• [What is needed]
Show every line in the records below that contains the word "MOFE".

• [Record excerpts]
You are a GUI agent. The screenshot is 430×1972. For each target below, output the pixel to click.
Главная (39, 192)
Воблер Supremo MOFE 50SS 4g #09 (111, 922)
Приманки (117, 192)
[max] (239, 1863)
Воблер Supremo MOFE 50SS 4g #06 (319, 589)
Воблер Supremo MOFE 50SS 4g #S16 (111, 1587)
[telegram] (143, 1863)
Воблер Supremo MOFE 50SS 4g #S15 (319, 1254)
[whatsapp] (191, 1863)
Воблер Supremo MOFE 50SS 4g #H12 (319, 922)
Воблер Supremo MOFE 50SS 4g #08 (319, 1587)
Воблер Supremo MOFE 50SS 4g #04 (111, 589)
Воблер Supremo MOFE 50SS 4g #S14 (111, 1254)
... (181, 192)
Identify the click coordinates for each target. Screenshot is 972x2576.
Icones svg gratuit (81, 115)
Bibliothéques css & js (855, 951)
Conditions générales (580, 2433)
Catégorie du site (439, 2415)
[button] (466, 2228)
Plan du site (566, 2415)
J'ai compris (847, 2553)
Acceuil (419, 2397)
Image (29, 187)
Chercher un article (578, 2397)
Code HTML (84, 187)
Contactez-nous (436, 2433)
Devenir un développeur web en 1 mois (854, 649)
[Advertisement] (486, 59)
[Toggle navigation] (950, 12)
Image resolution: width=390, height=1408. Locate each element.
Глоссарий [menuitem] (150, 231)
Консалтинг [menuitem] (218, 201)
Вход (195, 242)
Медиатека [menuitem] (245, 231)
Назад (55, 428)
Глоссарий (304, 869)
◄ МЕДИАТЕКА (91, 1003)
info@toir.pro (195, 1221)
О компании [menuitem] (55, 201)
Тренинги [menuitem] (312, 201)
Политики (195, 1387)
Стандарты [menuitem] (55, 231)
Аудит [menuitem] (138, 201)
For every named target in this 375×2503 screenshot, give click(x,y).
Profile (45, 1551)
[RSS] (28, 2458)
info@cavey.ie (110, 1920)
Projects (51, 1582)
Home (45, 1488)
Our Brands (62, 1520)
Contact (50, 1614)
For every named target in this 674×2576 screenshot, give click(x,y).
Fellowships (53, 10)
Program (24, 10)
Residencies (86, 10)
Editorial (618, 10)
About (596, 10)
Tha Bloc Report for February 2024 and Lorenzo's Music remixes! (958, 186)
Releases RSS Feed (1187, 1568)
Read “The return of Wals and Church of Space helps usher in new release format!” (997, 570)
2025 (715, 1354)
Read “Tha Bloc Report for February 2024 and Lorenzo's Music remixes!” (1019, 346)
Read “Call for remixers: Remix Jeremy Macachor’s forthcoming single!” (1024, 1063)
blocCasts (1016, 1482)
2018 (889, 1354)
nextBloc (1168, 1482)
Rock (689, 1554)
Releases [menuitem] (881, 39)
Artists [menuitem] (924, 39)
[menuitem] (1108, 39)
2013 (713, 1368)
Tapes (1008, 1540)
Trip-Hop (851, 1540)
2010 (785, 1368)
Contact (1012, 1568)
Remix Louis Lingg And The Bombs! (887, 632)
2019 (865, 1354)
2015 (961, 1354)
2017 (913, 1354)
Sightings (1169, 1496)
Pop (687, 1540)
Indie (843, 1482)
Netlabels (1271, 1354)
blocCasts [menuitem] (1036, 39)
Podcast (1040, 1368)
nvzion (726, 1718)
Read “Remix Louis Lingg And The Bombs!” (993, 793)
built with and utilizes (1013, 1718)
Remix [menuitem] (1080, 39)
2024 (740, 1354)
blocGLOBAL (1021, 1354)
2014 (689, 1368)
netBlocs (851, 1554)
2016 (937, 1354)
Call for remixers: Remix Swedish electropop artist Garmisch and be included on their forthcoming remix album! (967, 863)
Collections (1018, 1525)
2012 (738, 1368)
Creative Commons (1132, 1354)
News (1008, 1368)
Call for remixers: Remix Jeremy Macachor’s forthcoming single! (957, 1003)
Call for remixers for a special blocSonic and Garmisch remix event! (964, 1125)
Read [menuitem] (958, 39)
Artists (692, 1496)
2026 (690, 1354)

• [Response below]
Воблер Supremo MOFE 50SS 4g #09 (111, 922)
Воблер Supremo MOFE 50SS 4g #06 (319, 589)
Воблер Supremo MOFE 50SS 4g #S16 (111, 1587)
Воблер Supremo MOFE 50SS 4g #S15 (319, 1254)
Воблер Supremo MOFE 50SS 4g #H12 (319, 922)
Воблер Supremo MOFE 50SS 4g #08 (319, 1587)
Воблер Supremo MOFE 50SS 4g #04 (111, 589)
Воблер Supremo MOFE 50SS 4g #S14 (111, 1254)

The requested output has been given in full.